Implications for dental practice and health systems
So what does this mean for our health systems? Mid-level providers could allow our health system to reduce costs (in particular in the government sector) and thus extend access and reduce wait times for routine care. It is quite imaginable that this paper could lead governments to start thinking about mid-level providers being the check-up team that monitors a population’s oral health and refers to more expert providers. Now, clearly there is more to check-ups than just dental decay and gum disease but the paper starts the discussion of a new structural foundation to the design of dental health systems.
As the authors report, in the UK about a half of all NHS care is taken with up with routine examinations. This is some 13 million routine adult dental examinations – of which, they estimate, about a quarter are for high risk patients. Even eliminating the high risk patients (who must be seen by a dentist) a new model that puts mid-level providers at the core of the check-up system could see some 10 million routine adult dental examinations provided at a significantly lower cost every year. We are now talking big savings and the release of resources to address more pressing issues that require higher-level skills.
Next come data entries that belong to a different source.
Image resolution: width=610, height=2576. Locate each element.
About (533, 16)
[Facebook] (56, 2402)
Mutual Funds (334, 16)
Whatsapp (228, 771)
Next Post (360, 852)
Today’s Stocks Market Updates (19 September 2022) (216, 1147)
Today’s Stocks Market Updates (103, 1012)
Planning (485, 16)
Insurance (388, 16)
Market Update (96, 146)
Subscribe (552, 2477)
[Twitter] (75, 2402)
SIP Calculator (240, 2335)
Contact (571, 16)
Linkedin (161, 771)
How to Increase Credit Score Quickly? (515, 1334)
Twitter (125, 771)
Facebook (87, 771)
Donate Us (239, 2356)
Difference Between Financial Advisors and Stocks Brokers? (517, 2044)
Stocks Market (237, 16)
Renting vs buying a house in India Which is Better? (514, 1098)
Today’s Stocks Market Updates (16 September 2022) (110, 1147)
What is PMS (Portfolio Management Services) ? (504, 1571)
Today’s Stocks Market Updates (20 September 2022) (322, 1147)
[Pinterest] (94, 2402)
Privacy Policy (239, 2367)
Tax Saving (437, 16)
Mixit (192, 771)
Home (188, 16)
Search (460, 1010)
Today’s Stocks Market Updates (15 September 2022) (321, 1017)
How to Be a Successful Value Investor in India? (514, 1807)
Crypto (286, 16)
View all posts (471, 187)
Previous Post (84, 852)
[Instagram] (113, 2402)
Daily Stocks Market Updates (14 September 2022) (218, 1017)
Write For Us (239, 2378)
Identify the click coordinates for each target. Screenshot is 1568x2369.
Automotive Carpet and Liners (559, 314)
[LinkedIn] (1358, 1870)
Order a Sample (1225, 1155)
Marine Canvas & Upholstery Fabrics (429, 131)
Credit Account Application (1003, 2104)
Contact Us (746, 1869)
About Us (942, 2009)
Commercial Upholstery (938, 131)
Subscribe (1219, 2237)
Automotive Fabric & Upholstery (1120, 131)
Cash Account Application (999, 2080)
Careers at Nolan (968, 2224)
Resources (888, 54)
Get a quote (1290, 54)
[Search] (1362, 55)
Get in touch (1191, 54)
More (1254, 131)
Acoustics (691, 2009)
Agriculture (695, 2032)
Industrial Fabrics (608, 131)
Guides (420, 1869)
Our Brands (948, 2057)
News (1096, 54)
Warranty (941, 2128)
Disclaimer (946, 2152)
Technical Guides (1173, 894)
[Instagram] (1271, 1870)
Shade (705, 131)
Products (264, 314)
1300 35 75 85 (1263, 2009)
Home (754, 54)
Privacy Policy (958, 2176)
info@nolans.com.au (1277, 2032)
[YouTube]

Of the dental public health papers of 2015, you can see why this one stands out as having the potential to re-design dental care. Making a dental system more effective and efficient is a vital part of society’s protection against one of its most pervasive disease burdens, and something that in Australia alone costs $10 billion per annum to treat.
Opportunity for change is here, particularly in the context of an election campaign where new policies are abounding. Making a fair and just system, with robust evidence-based science underpinning the decisions, is vital to our future.
Marc Tennant, Estie Kruger and Yev Dudko are part of the International Research Collaborative – Oral Health and Equity at the Department of Anatomy Physiology and Human Biology, The University of Western Australia.